[postgis-devel] GSoC 2012 PostGIS Raster Project - Distance Analysis in PostGIS Raster (Qing Liu)
Pierre Racine
Pierre.Racine at sbf.ulaval.ca
Mon Jun 25 14:35:42 PDT 2012
Sorry I could not answer to this before. Was teaching intensively QGIS.... And got some holydays.
> -----Original Message-----
> From: Paul Ramsey [mailto:pramsey at opengeo.org]
> Sent: Tuesday, June 19, 2012 1:00 PM
> To: Qing Liu
> Cc: postgis-devel at postgis.refractions.net; Pierre Racine
> Subject: Re: [postgis-devel] GSoC 2012 PostGIS Raster Project - Distance Analysis
> in PostGIS Raster (Qing Liu)
>
> Start only from points seems fundamentally limiting for no good
> reason. The added "precision" you get by working directly against the
> points seems pretty pointless for most grids. You'll get a lot of
> users forced to convert their input geometries into point sets before
> starting, and then their question will be "why is it slow" and you'll
> say "because you have too many points, then them" and they'll say
> "how" and you'll say "snap them to a grid basis" and at that point
> they might as well have rasterized anyways.
The idea was not to start from one point but from a coverage of point, however numerous they are. The gain is not in precision, it is in scalability. Give me any point coverage (of line or polygon coverage) and some raster specifications and I will return a (1 tile) distance raster coverage. Producing an intermediate raster is costly if the requested raster is high resolution. Carrying a simple point is much lighter.

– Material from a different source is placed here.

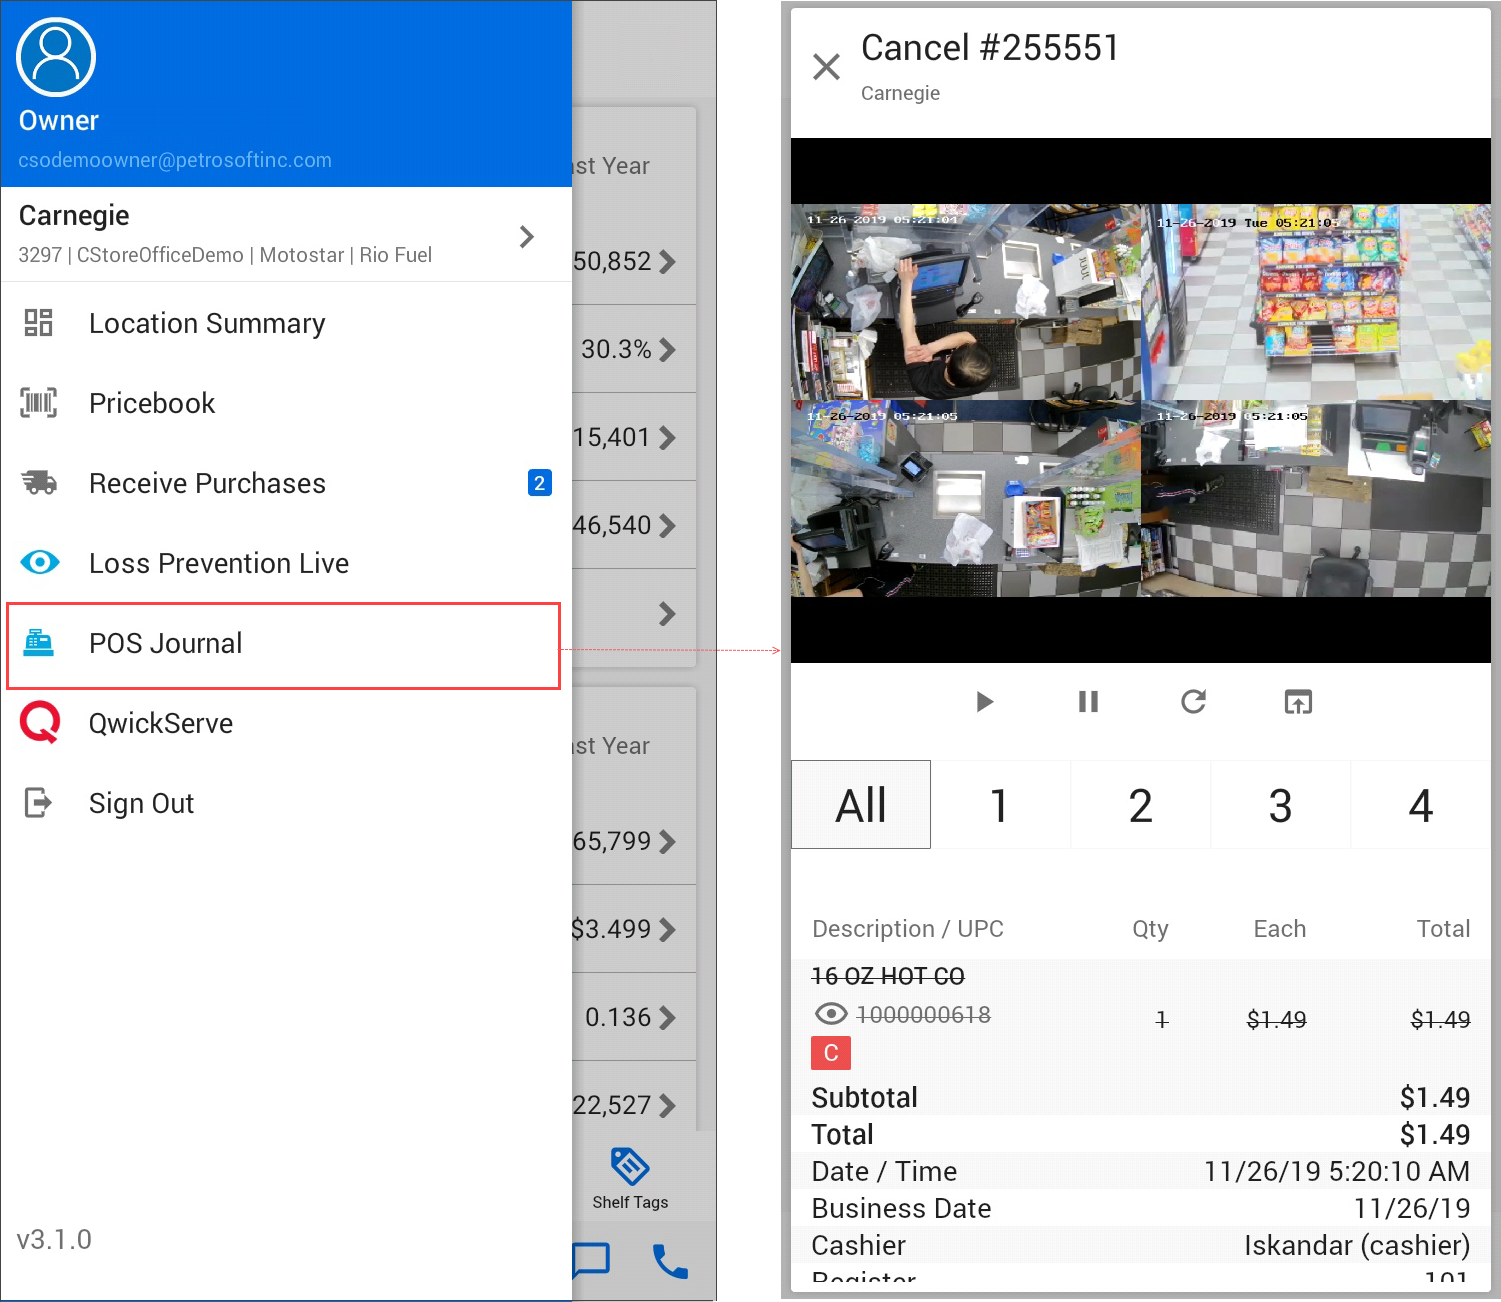Viewport: 1501px width, 1302px height.
Task: Expand the 30.3% metric row chevron
Action: coord(667,350)
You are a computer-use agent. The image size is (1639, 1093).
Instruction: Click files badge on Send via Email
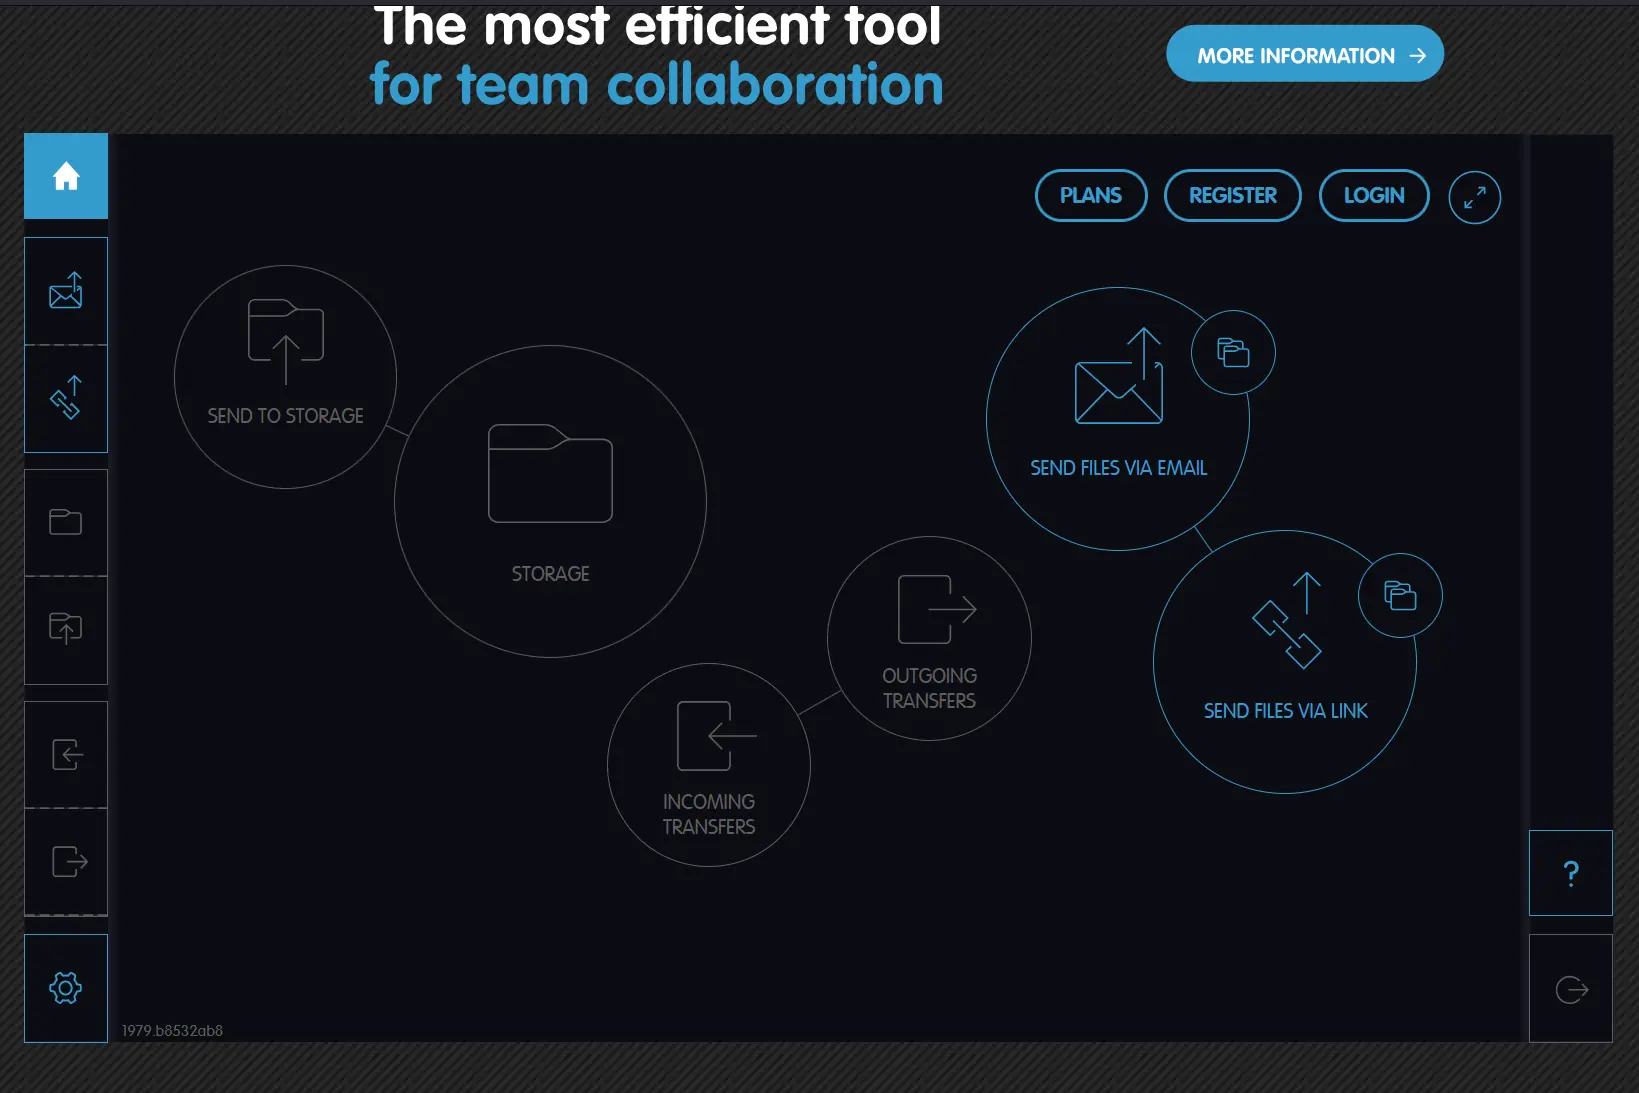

> I still think a generic cost calculator would be more useful than a
> single-purpose distance calculator.
Right. But we were directing toward a more generic "nearest neighbor" solution to reuse the logic to implement other interpolation tool. I still think computing a simple distance raster is nearer to "computing a pixel value based on some neighbors" than computing a cost raster. The logic behind computing a cost raster is way more complex than any type of interpolation and it seems inefficient to me to add this complexity to the way more simple problem of computing the Euclidian distance to the nearest point/line/polygon possibly using KNN indexing to find it.
We also might want this (this is not necessarily well stated as a constraint in the document) on a tiled coverage.
Another factor to add in the equation is that you don't have any extra cost raster to provide to such a simple distance or interpolation function. For cost distance you have to provide this cost in some way and it might be heavy. How we could make such an algorithm to work with a cost tiled coverage, I still have no idea.
So I think we should go like this:
-Continue to work on producing a distance raster with an approach opening the way to further interpolation.
-Adopt another, more restrictive approach (forget about tiling for now), to produce a distance cost raster.
BTW before thinking about distance cost raster, we need to have a way to produce the cost raster. ST_Union from geometries was the way planned long ago but it is still very inefficient at producing one raster from a set of geometries. Maybe we could think about working with a cost polygon coverage instead since that's generally what we have in the beginning anyway... Just an idea. I want us to rethink raster/vector analysis in the context of huge raster/vector coverage. Not just copy what other software are doing. They are generally bad at working with huge tiled coverage. And don't even think about irregularly tiled.